Chipre: O mal está feito?

A derrota do confisco às contas bancárias cipriotas é uma boa notícia, mas o mal pode bem estar feito. O negócio bancário é assente na confiança e essa foi irremediavelmente – no curto prazo, vá – abalada.

A questão é muito simples: foi chumbado o processo agora. E daqui a uma semana? Daqui a um mês? Daqui a um ano? Uma medida destas só se consegue fazer “no escuro”, i.e., nas costas dos depositantes. Se houver fuga, suspeita ou afim, começa a corrida aos bancos e o sistema colapsa. Por isso também se condicionaram no Chipre os acessos aos bancos até aprovação – que se verificou abortada – da proposta. Mas vamos agora poder ver o que acontecerá quando esse acesso for normalizado. E ou o governo cipriota reage a uma velocidade suficiente para passar a confiança que não haverá bancarrota e sucessiva saída do  euro (processo em que os depósitos voltam a estar sob perigo e desta vez a 100%) ou temo bem que o sistema bancário da ilha esteja comprometido. E reside aqui a enorme irresponsabilidade dos ministros das finanças do Eurogrupo: seja no que desse a proposta, o mal para o sistema bancário europeu estava feito. E não vale a pena empurrar responsabilidades sobre quem teve a iniciativa. A aprovação da proposta pelo Eurogrupo é um acto de enorme irresponsabilidade para com o sistema bancário europeu e nunca se restringiria nos seus efeitos apenas ao Chipre – mesmo que nunca mais se volte a falar dela para outro país.

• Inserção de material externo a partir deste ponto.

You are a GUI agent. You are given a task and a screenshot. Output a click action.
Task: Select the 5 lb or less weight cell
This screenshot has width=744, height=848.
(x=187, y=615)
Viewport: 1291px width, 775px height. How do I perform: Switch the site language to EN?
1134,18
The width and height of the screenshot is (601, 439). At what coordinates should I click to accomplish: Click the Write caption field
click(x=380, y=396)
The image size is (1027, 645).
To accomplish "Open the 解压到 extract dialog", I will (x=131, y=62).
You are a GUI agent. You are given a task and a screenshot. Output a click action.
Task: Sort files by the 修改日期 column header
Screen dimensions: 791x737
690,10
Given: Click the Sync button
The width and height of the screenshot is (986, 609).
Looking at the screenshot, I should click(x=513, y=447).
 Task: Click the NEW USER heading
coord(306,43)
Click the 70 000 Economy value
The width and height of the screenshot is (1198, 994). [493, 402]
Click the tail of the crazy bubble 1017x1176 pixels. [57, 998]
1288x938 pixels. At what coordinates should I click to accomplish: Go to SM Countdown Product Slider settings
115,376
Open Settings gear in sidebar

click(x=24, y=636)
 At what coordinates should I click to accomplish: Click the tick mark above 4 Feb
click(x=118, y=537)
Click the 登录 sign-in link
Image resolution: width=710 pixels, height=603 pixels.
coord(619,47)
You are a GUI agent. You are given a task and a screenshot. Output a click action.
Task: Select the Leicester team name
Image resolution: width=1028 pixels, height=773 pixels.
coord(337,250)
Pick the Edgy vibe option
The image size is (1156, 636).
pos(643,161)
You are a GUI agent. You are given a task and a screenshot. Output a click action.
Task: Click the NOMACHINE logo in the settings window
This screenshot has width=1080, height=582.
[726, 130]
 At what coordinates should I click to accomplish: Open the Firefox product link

Alguém mais cínico dirá que foi de propósito. Que o colapso dos bancos cipriotas – ainda para mais cheios de dinheiro russo – ou o default da república é um risco calculado e limitado a 0,2% do PIB europeu para levar os restantes países a não se meter em aventuras.

Tal ideia só é ultrapassada em disparate pela substância da medida inicial.